Erneut ist eine französische Regierung gescheitert. Das schuldengeplagte Land braucht nun rasch einen neuen Premier. Und Präsident Macron muss schauen, dass er aus der Schusslinie kommt.
Nach dem Sturz der Regierung sucht Frankreich einen neuen Premierminister. Präsident Emmanuel Macron will heute den gescheiterten Premier François Bayrou empfangen, um den Rücktritt von dessen Minderheitsregierung anzunehmen, wie es aus dem Élysée-Palast hieß. Schon in den nächsten Tagen wolle der Staatschef dann einen Nachfolger bestimmen. Weil die politische Krise auch Macron selbst unter Druck setzt und das Land vor einer Streik- und Protestwelle steht, will der Staatschef bei der Entscheidung wohl auf Tempo setzen.
Bayrou hatte am Montag in der Nationalversammlung im Streit über seinen Sparhaushalt die Vertrauensfrage gestellt und versucht, die Abstimmung mit einem Bekenntnis zum Sparen in dem hoch verschuldeten Land zu verbinden. Die versammelte Opposition aber brachte den Zentrumspolitiker nach rund neun Monaten im Amt zu Fall. Selbst aus den Reihen der konservativen Républicains, die Teil von Bayrous Mitte-Rechts-Kabinett sind, stimmten einzelne Abgeordnete gegen den Premier.

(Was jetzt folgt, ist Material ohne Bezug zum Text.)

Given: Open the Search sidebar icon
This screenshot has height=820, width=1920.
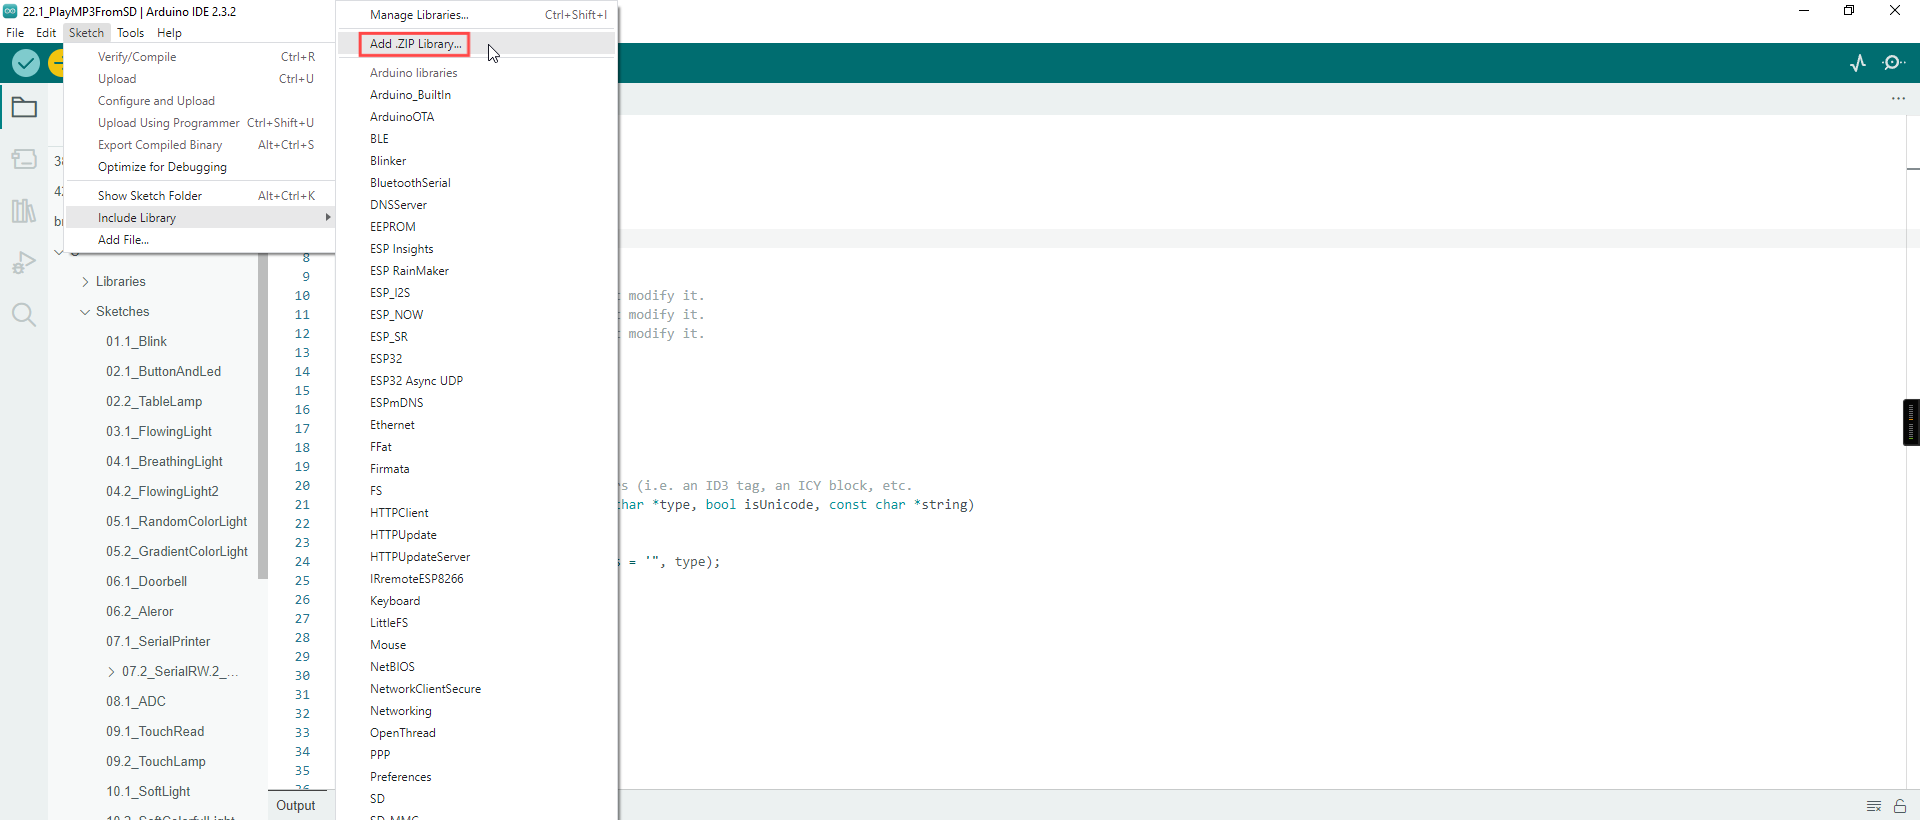Looking at the screenshot, I should tap(24, 315).
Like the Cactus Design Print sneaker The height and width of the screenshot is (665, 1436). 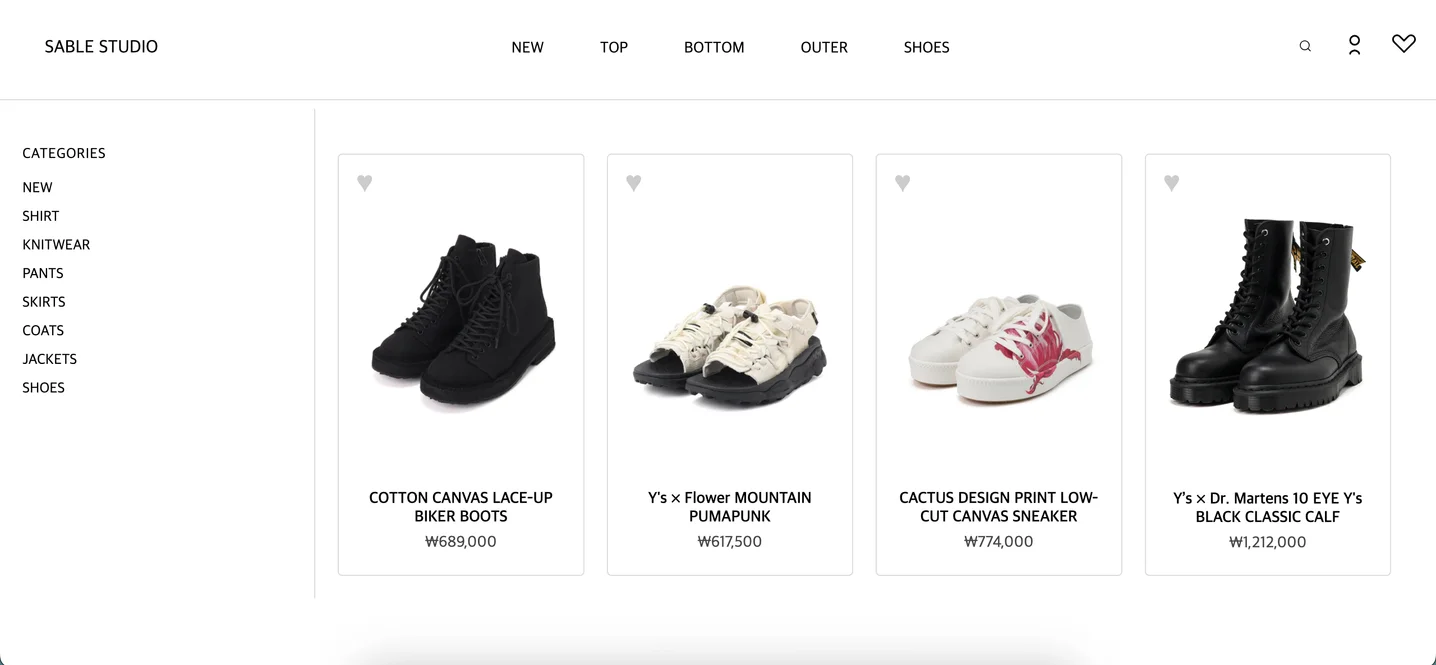[903, 183]
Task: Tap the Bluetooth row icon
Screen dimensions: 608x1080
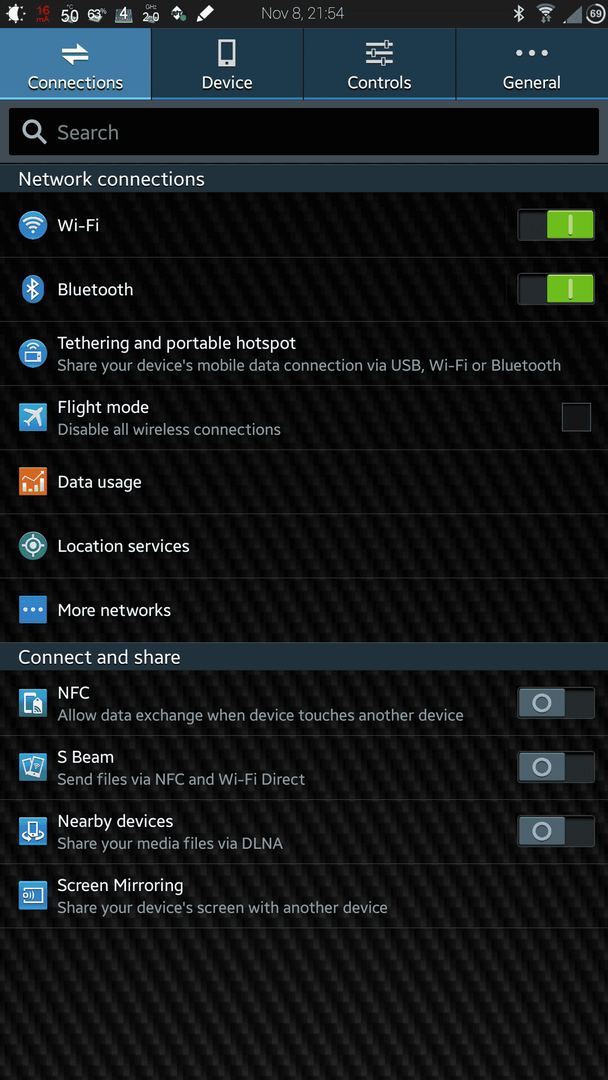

Gespaltenes Parlament erschwert Nachfolger-Suche
Für Staatschef Macron gilt es jetzt, einen neuen Premierminister zu finden, der das politisch gespaltene Land führen kann. Die Ausgangslage ist jedoch vertrackt. In der Nationalversammlung stehen sich Macrons Liberale, das linke Lager und die Rechtsnationalen um Marine Le Pen als drei große Blöcke gegenüber. Keiner von ihnen verfügt über eine eigene Mehrheit. Das Regieren in lagerübergreifenden Koalitionen ist Frankreich nicht gewohnt.
Einen Favoriten für das Amt des Regierungschefs gab es zunächst nicht. Medien nannten als Kandidaten den Macron nahestehenden Verteidigungsminister Sébastien Lecornu, der schon nach dem Sturz der Vorgängerregierung als Favorit gehandelt wurde. Auch die Namen von Justizminister Gérald Darmanin, Arbeits- und Gesundheitsministerin Catherine Vautrin oder von Finanz- und Wirtschaftsminister Éric Lombard fielen.
Für möglich gehalten wird aber auch, dass Präsident Macron dieses Mal einen Politiker wählt, der entweder aus dem Lager der Sozialisten kommt oder zumindest von ihnen akzeptiert wird. Denn mit der Unterstützung der Sozialisten könnte Macrons Lager einer Mehrheit im Unterhaus deutlich näher kommen und so den Haushalt und weitere Gesetzesvorhaben voranbringen - zumindest, solange der Spagat gelingt, sowohl mit den linken Sozialisten als auch den konservativen Républicains gemeinsame Sache zu machen. Jetzt sei die Linke an der Reihe zu regieren, hieß es nach der Abstimmung aus dem Lager.
Macron steht unter Druck und drückt aufs Gas
Dass Macron selbst schon kurz nach der verlorenen Vertrauensfrage ankündigen ließ, rasch einen neuen Regierungschef zu ernennen, soll wohl den Druck auf ihn mindern. Denn im Zuge des letztlich erfolglosen Pokers von Bayrou war auch der Staatschef in die Schusslinie geraten - inklusive Forderungen, ihn abzusetzen. Diese wurden nach dem Votum insbesondere vonseiten der Linkspartei La France Insoumise wieder laut.
Außerdem stellte der Präsident mit der Ankündigung klar: Statt einer Parlamentsneuwahl wie sie etwa Le Pens Rechtsnationale fordern, will er es mit einem neuen Regierungschef probieren.